I had a working TiDB instance running in gcloud, deployed using the tidb-ansible scripts. I wanted to replace the PD nodes with new ones, so I destroyed and replaced those. The PD cluster comes up ok now, but when I try to start the TiKV nodes, I get this error:
2018/02/28 01:42:08.091 node.rs:191: [ERROR] cluster ID mismatch: local_id 6520261967047847245 remote_id 6527407705559138241. you are trying to connect to another cluster, please reconnect to the correct PD
There's a good explanation of the error in the TiDB FAQs (https://pingcap.com/docs/FAQ/):
-- The cluster ID mismatch message is displayed when starting TiKV. --
This is because the cluster ID stored in local TiKV is different from the cluster ID specified by PD. When a new PD cluster is deployed, PD generates random cluster IDs. TiKV gets the cluster ID from PD and stores the cluster ID locally when it is initialized. The next time when TiKV is started, it checks the local cluster ID with the cluster ID in PD. If the cluster IDs don’t match, the cluster ID mismatch message is displayed and TiKV exits.

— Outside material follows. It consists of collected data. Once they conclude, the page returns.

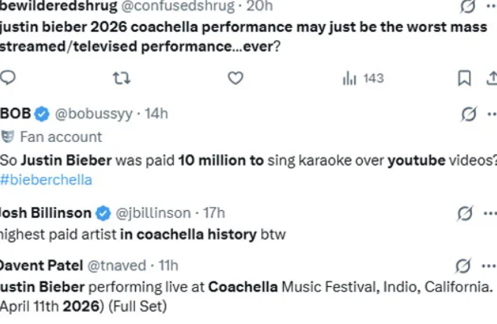Go to Josh Billinson's profile name
The height and width of the screenshot is (324, 497).
[x=45, y=213]
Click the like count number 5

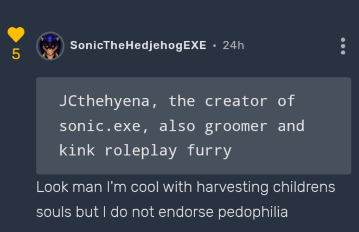[x=16, y=54]
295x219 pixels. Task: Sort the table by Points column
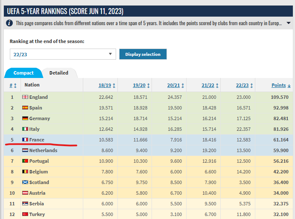280,85
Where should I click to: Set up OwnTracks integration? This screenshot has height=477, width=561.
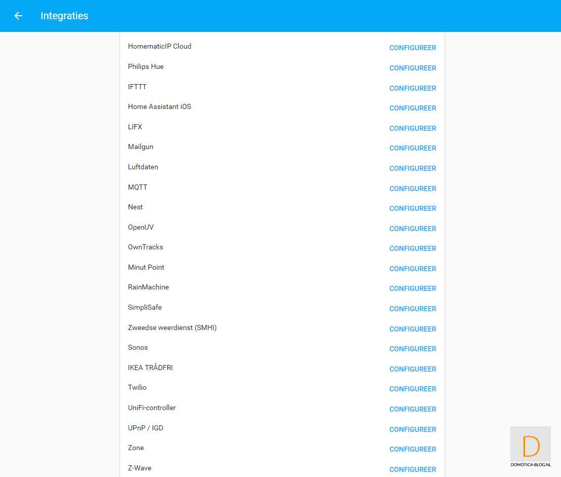[x=413, y=248]
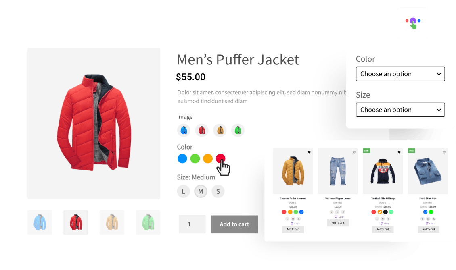456x270 pixels.
Task: Open the light blue jacket gallery thumbnail
Action: [40, 222]
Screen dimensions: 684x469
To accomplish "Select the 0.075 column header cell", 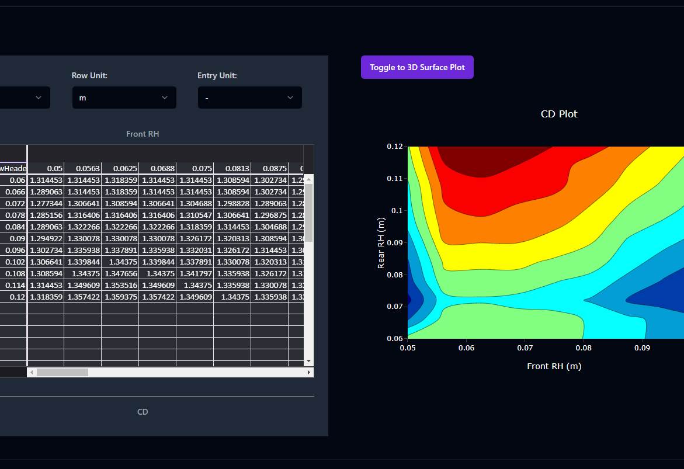I will pyautogui.click(x=195, y=168).
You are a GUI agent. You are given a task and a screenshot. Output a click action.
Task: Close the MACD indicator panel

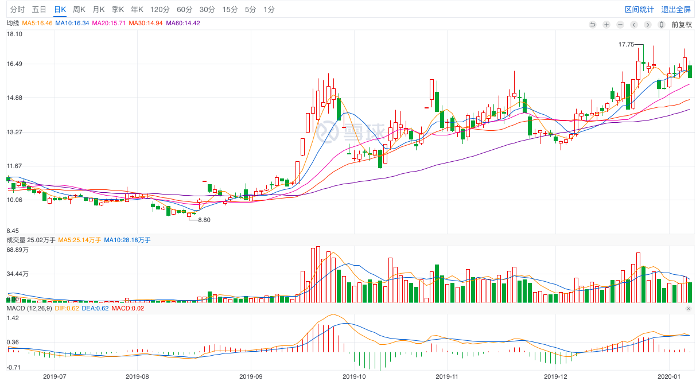point(689,309)
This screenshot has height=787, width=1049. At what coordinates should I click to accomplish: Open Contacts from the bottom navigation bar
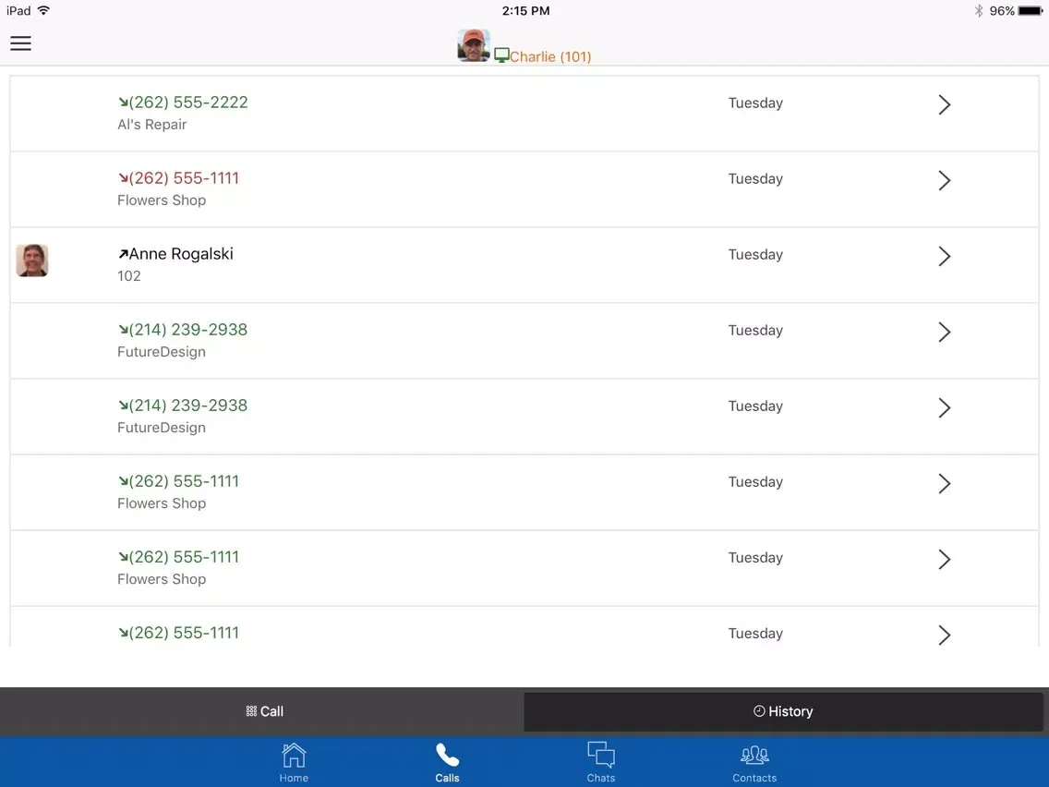754,762
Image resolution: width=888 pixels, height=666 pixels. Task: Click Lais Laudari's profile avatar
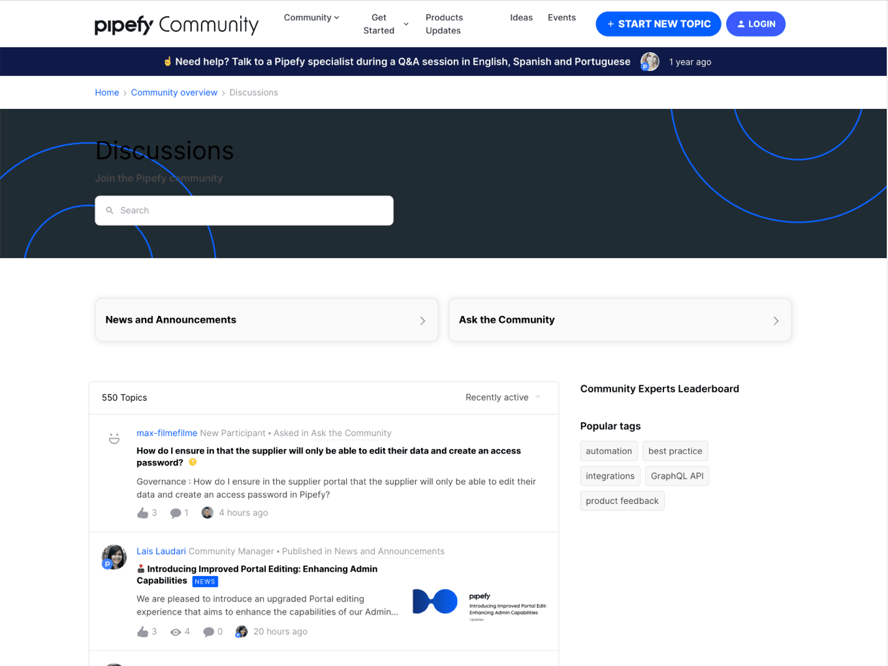pyautogui.click(x=114, y=557)
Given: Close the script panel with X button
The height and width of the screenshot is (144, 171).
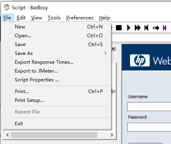Looking at the screenshot, I should tap(113, 49).
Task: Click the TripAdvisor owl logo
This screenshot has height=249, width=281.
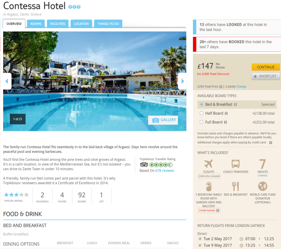Action: point(144,165)
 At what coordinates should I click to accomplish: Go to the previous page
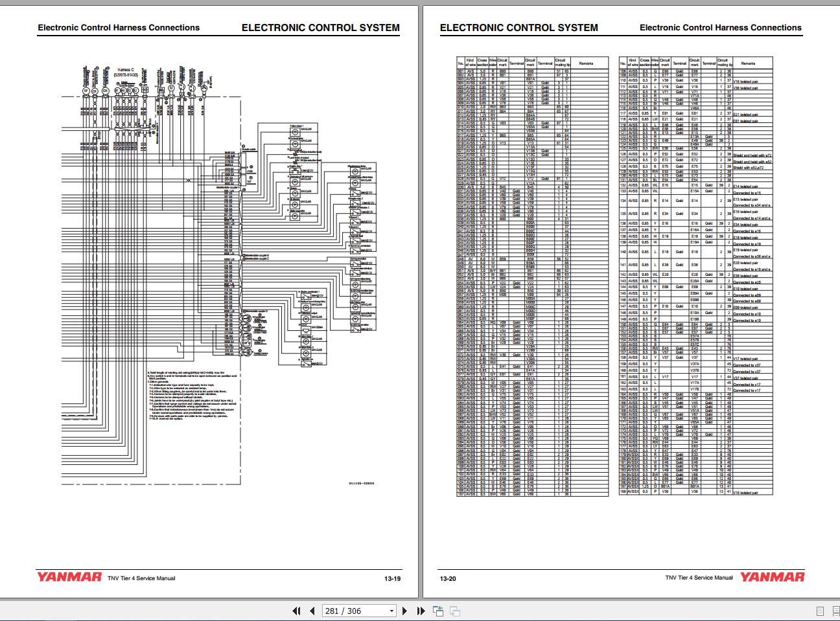[312, 611]
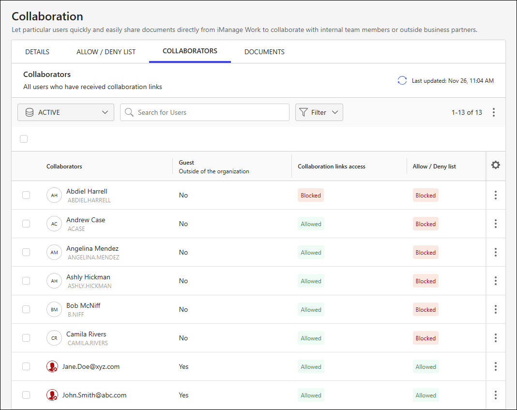Click the refresh icon near Last updated
The image size is (517, 410).
(x=402, y=80)
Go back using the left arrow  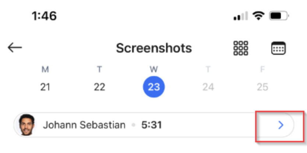pyautogui.click(x=15, y=47)
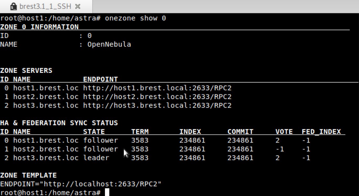Click the COMMIT column header
The image size is (359, 196).
240,132
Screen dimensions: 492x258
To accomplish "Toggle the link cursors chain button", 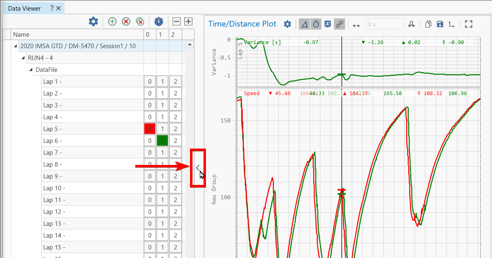I will [339, 24].
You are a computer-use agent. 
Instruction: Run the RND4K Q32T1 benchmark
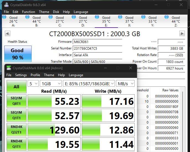(x=16, y=130)
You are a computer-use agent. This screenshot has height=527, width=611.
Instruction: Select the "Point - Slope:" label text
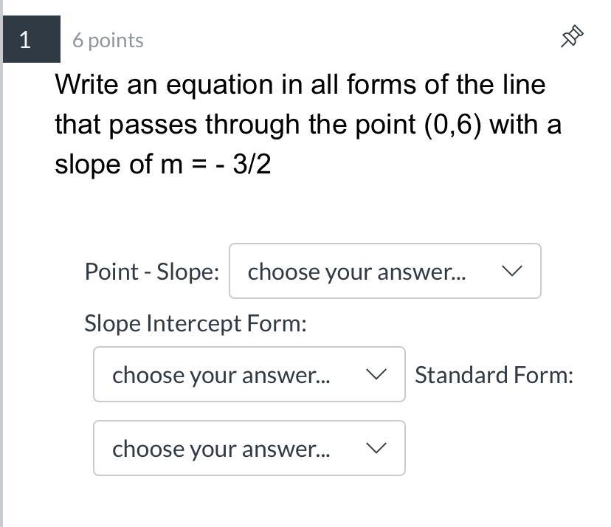click(152, 272)
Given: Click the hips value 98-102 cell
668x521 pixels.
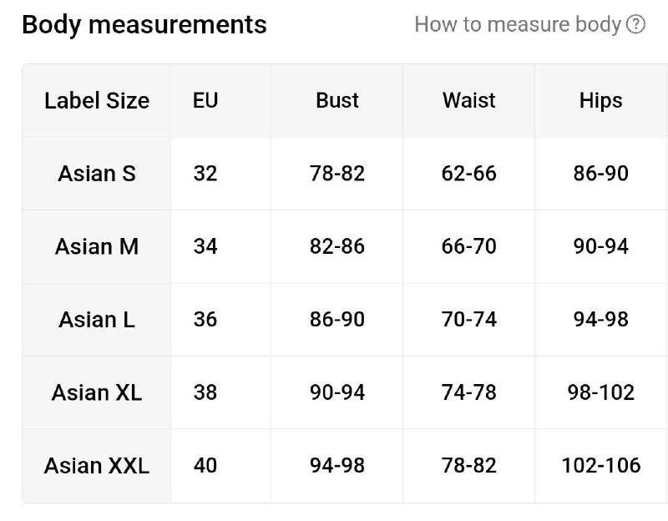Looking at the screenshot, I should [x=600, y=392].
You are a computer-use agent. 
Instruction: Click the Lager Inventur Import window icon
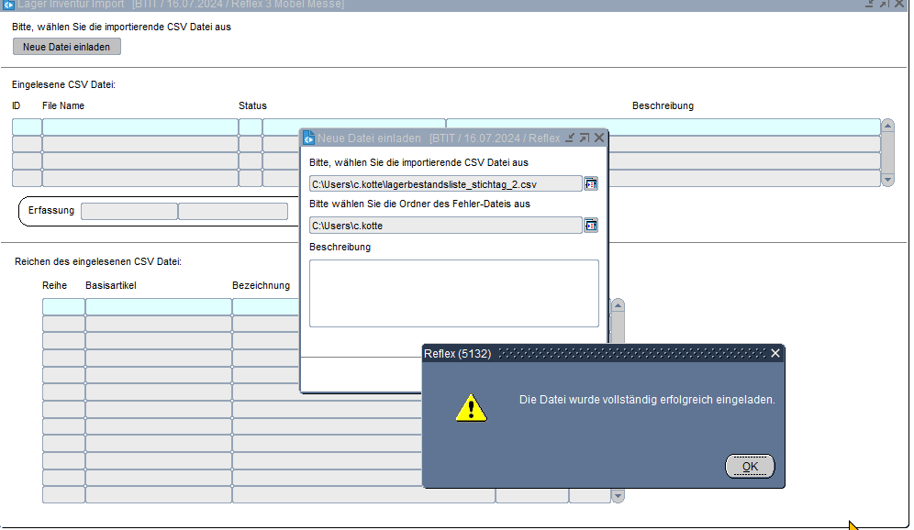pos(8,5)
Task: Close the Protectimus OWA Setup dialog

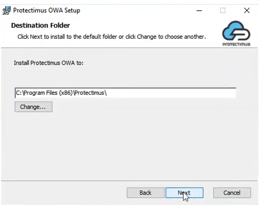Action: point(247,11)
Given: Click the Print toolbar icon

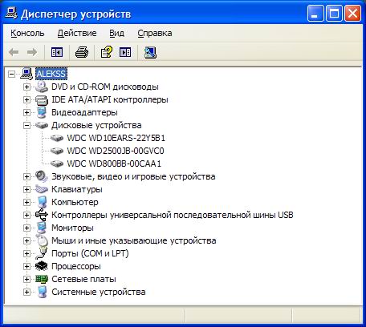Looking at the screenshot, I should click(x=82, y=52).
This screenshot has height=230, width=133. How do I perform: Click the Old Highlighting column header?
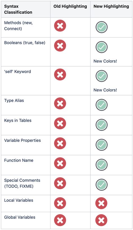[x=70, y=6]
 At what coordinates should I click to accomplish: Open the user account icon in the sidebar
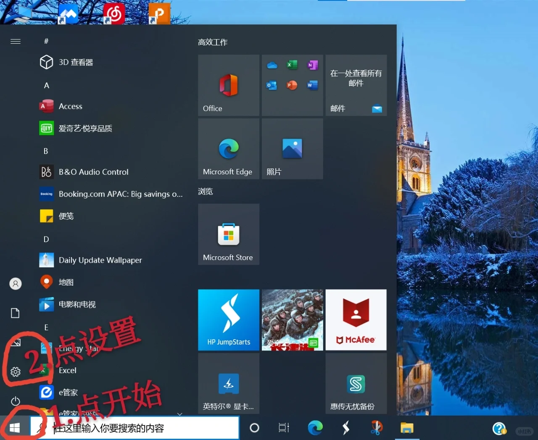click(x=16, y=284)
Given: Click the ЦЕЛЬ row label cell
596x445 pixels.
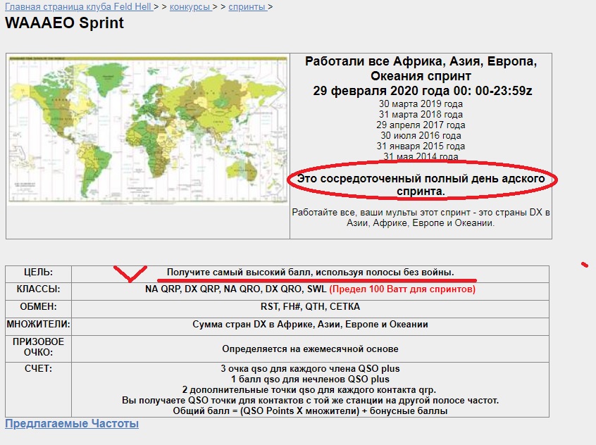Looking at the screenshot, I should 38,272.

If you previously deploy a PD cluster, but then you remove the PD data and deploy a new PD cluster, this error occurs because TiKV uses the old data to connect to the new PD cluster.
But no explanation about how to fix the problem. Is there a way to destroy the local cluster ID on the TiKV instance so it can hook up with the PD properly?
Will PD be able to coordinate my existing TiKV nodes (with existing data) if I can get them to talk again?
To hook up the TiKV instance with PD properly, you can change the PD’s cluster ID. See the following steps and example.
Yes, it will.
You can use "pd-recover" to fix this issue.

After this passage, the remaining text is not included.